# [ACTIVITY]
Transcribe exactly, please, the line bearing "Given: Open the Menu Parent dropdown" and all later lines through the end of the records, with the pictures left out.

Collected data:
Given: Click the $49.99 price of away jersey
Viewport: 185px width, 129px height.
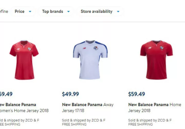Looking at the screenshot, I should (x=70, y=94).

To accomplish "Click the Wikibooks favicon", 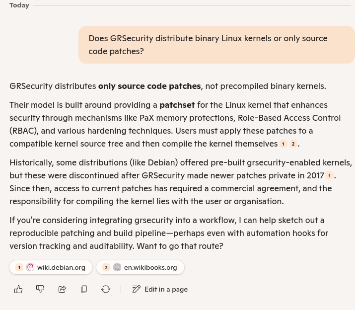I will tap(117, 267).
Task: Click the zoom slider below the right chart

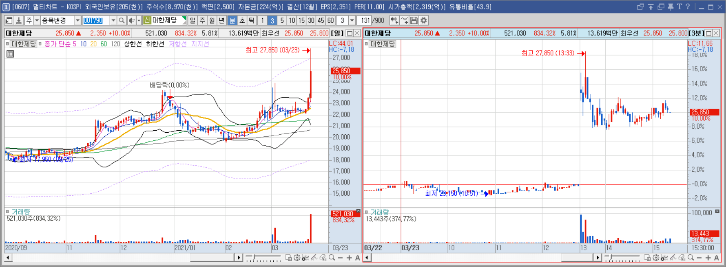Action: tap(622, 258)
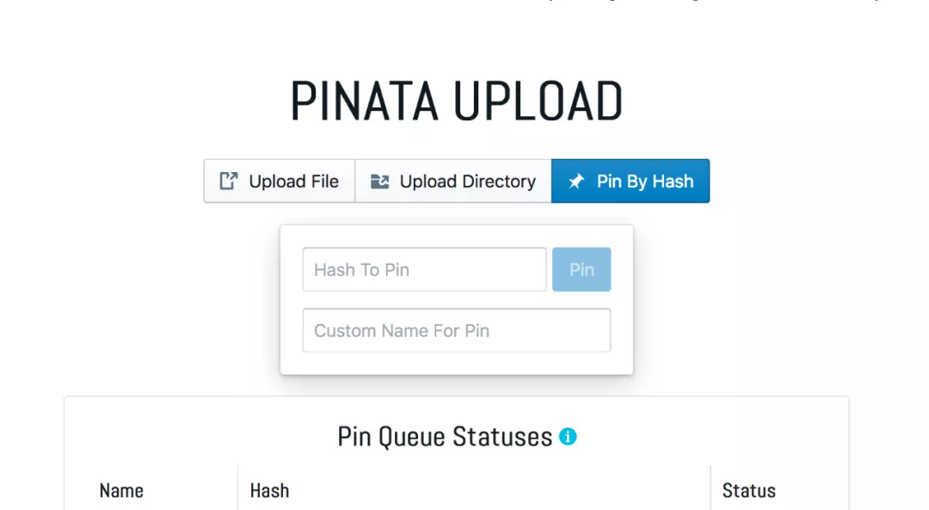This screenshot has height=510, width=929.
Task: Click the pushpin icon on Pin By Hash
Action: click(576, 181)
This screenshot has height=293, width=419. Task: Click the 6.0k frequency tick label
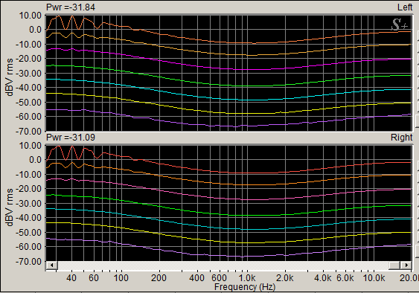tap(345, 278)
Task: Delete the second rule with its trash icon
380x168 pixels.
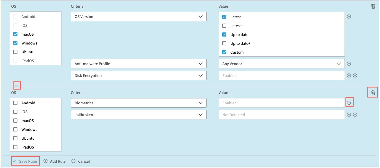Action: tap(373, 93)
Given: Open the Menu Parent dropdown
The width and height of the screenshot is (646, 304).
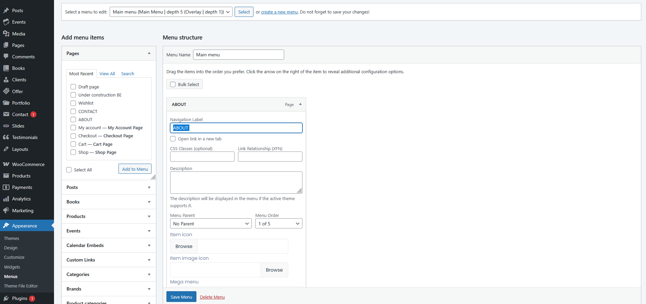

# [FINAL ANSWER]
Given: Open the Menu Parent dropdown
The width and height of the screenshot is (646, 304).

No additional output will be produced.